Quatre Chinois inculpés aux États-Unis pour avoir aidé le programme militaire nord-coréen

WASHINGTON - Une entreprise chinoise et quatre de ses dirigeants ont été inculpés aux États unis, où ils sont accusés d’avoir aidé le programme militaire de la Corée du Nord, a annoncé mardi le ministère américain de la Justice.

«À l’aide de plus de 20 sociétés-écrans, ils sont soupçonnés d’avoir cherché à cacher les transactions financières illégales au profit d’entités nord-coréennes impliquées dans la prolifération d’armes de destruction massive», selon John Demers, un haut responsable du ministère cité dans un communiqué.

L’entreprise Dandong Hongxiang Industrial Development (DHID), sa propriétaire Ma Xiaohong, son directeur général Zhou Jianshu, son directeur général adjoint Hong Jinhua et son directeur financier Luo Chuanxu ont été inculpés lundi en leur absence par un grand jury du New Jersey.

Les quatre responsables n’ont pas été interpellés et se trouvent probablement en Chine, selon le ministère.

Il leur est reproché d’avoir aidé la banque nord-coréenne KKBC qui, depuis 2009, n’a plus le droit d’utiliser les institutions financières américaines ni de faire des transactions en dollars en raison de sa participation au programme militaire de son pays.

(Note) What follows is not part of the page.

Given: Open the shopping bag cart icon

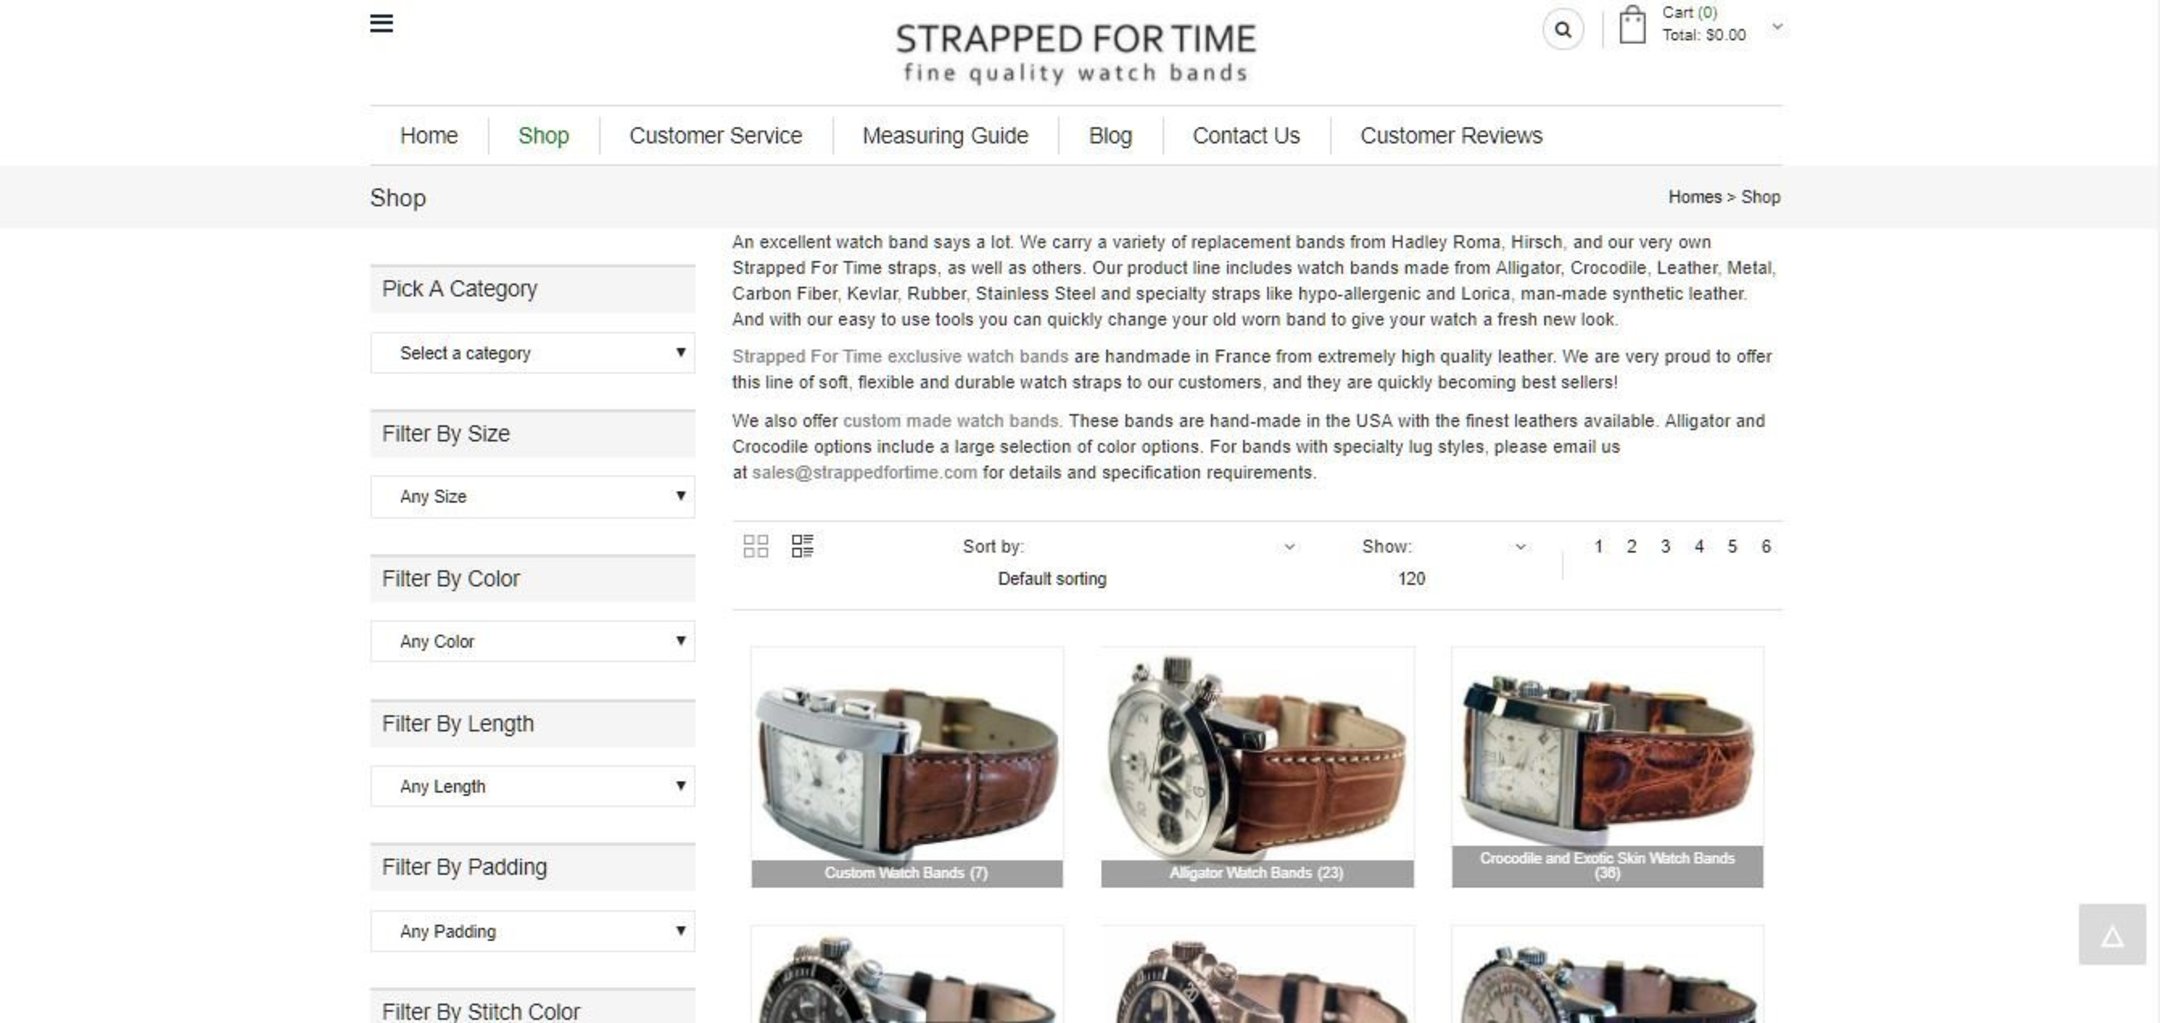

Selon l’acte d’accusation, l’entreprise chinoise a, dès le début de ces sanctions contre la banque, pris le relais et a assuré grâce à des sociétés-écrans basées dans les Îles vierges, aux Seychelles ou à Hong Kong, les paiements en dollars pour le compte de cette banque et d’autres entités nord-coréennes.

Ses responsables ont également favorisé des échanges de biens avec la Corée du Nord en dissimulant leur origine ou leur destination.

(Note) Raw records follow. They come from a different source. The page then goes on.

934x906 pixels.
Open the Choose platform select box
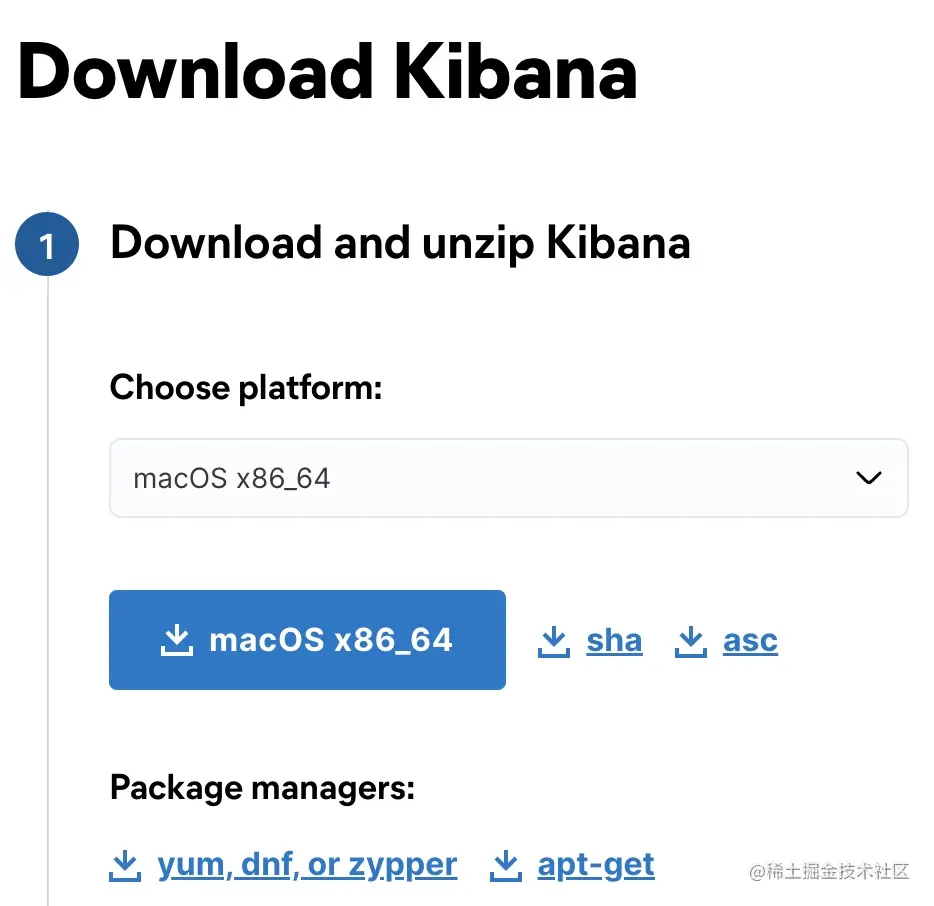point(508,478)
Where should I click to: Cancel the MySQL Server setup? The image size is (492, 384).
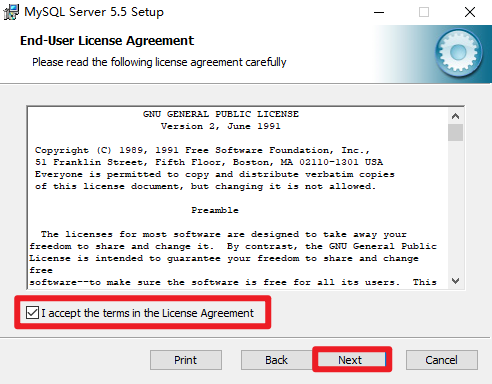pos(441,360)
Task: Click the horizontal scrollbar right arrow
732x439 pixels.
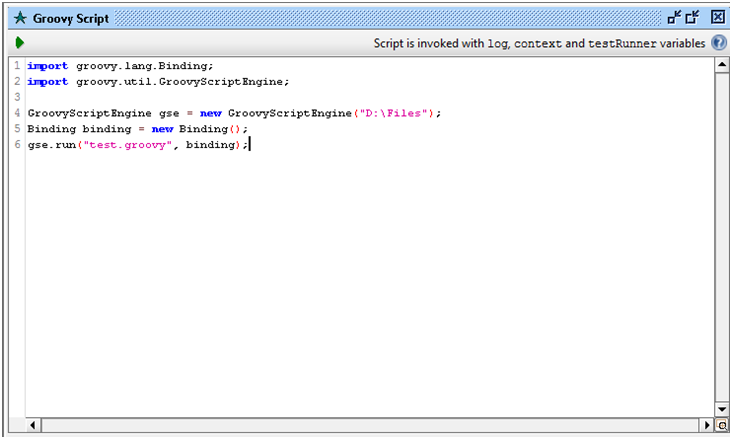Action: 707,425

Interrogée, la porte-parole du ministère chinois des Affaires étrangères, Hua Chunying, a déclaré mercredi que les autorités chinoises étaient en train «d’enquêter» sur l’affaire.

«La Chine est opposée à ce que les États-Unis utilisent leurs lois nationales afin d’étendre leur juridiction à des entités et des individus chinois», a-t-elle toutefois indiqué lors d’un point presse régulier.

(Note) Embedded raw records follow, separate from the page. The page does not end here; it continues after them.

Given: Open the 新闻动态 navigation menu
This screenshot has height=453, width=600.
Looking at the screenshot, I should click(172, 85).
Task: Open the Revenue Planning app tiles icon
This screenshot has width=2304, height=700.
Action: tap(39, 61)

En 2016 déjà, le ministère chinois des Affaires étrangères avait déclaré que la Chine menait une enquête sur DHID en raison de «crimes économiques et autres activités illégales» supposées.

Nucléaire

Les États-Unis ont imposé des sanctions draconiennes aux échanges avec la Corée du Nord dans le cadre d’une campagne internationale destinée à la contraindre de renoncer à ses programmes nucléaire et balistique.

Malgré les durs effets de ces sanctions sur l’économie nord-coréenne, Pyongyang n’a pour l’instant pas stoppé ces programmes.

Le président américain Donald Trump tente parallèlement depuis 2018 de négocier avec le dirigeant nord-coréen Kim Jong-Un. Malgré une détente des relations bilatérales, symbolisée par une rencontre historique le 30 juin entre les deux hommes dans la zone démilitarisée entre les deux Corées, les discussions piétinent.

Washington exige que Pyongyang renonce à son programme nucléaire avant d’envisager une levée des sanctions internationales.

La Corée du Nord souhaite leur allègement immédiat et veut des garanties sur sa sécurité en échange de l’abandon de ses armes stratégiques.

La Chine, principal soutien diplomatique et commercial de la Corée du Nord, approuve depuis quelques années ces sanctions internationales, mais elle appelle depuis quelques mois à les alléger.